Task details -> Using the data below, return the stretch from the line that contains "Viewport: 768px width, 474px height." through the line that contains "Given: Click the 网络名称", both included, exactly as it stands and nothing beyond it.

──────── Provided data ────────

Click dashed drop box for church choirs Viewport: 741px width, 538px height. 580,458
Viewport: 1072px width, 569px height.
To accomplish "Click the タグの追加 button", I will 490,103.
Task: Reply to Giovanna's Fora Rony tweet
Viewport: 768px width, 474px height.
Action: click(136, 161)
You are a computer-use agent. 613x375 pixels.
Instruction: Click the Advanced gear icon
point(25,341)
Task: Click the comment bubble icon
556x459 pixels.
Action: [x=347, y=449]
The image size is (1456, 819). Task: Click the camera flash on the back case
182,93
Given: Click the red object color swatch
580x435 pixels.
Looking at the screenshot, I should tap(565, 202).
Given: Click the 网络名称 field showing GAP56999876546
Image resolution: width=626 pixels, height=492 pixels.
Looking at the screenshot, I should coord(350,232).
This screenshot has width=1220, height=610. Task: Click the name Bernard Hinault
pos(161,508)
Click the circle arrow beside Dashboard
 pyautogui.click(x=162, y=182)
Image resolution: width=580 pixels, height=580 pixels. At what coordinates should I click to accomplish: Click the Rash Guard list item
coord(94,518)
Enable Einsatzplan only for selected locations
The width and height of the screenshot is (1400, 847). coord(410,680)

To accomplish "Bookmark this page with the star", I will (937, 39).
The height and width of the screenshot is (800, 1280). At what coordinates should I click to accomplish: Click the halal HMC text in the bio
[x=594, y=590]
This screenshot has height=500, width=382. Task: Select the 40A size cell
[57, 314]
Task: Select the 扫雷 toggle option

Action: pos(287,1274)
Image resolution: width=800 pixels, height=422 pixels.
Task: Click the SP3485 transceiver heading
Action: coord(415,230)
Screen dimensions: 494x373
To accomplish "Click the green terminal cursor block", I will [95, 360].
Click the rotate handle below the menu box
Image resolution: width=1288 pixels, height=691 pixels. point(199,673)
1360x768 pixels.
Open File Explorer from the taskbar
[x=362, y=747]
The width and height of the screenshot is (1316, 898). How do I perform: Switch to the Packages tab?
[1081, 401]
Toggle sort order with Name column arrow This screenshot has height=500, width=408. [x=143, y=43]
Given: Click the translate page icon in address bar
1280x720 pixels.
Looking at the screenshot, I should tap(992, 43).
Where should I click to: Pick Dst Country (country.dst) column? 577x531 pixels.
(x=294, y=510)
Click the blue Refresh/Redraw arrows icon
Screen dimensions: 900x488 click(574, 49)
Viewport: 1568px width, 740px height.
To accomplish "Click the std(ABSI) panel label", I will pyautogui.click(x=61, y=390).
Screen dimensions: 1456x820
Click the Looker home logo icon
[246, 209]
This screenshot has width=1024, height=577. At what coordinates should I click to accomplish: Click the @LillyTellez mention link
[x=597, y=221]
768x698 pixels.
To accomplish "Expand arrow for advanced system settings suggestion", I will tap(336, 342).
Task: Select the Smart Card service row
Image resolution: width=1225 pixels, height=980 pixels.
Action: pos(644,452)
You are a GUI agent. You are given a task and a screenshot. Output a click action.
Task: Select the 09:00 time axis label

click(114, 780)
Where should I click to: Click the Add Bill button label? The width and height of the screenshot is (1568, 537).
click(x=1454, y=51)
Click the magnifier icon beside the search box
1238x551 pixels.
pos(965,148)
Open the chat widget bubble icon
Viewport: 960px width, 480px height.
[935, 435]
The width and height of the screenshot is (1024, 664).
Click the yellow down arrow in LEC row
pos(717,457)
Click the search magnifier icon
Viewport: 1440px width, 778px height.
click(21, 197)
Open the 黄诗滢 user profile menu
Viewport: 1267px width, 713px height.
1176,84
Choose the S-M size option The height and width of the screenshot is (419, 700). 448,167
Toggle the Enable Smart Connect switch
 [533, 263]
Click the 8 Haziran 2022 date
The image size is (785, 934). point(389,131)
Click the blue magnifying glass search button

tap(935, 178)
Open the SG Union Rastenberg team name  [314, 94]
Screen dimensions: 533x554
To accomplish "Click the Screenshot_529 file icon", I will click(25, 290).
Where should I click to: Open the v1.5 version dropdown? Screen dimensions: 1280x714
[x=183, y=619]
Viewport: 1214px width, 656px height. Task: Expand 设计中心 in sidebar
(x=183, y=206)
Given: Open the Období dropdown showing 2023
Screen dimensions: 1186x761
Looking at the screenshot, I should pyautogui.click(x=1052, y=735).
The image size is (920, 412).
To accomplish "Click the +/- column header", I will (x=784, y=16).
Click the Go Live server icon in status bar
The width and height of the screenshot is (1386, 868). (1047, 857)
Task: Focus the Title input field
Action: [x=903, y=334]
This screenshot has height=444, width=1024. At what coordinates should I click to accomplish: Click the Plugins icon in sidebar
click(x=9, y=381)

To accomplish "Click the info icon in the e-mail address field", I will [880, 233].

────────

Written response ->
Viewport: 768px width, 474px height.
Action: click(136, 161)
You are a computer-use agent. 613x375 pixels.
Instruction: Click the Advanced gear icon
point(25,341)
Task: Click the comment bubble icon
556x459 pixels.
Action: [x=347, y=449]
The image size is (1456, 819). Task: Click the camera flash on the back case
182,93
Given: Click the red object color swatch
580x435 pixels.
Looking at the screenshot, I should tap(565, 202).
Given: Click the 网络名称 field showing GAP56999876546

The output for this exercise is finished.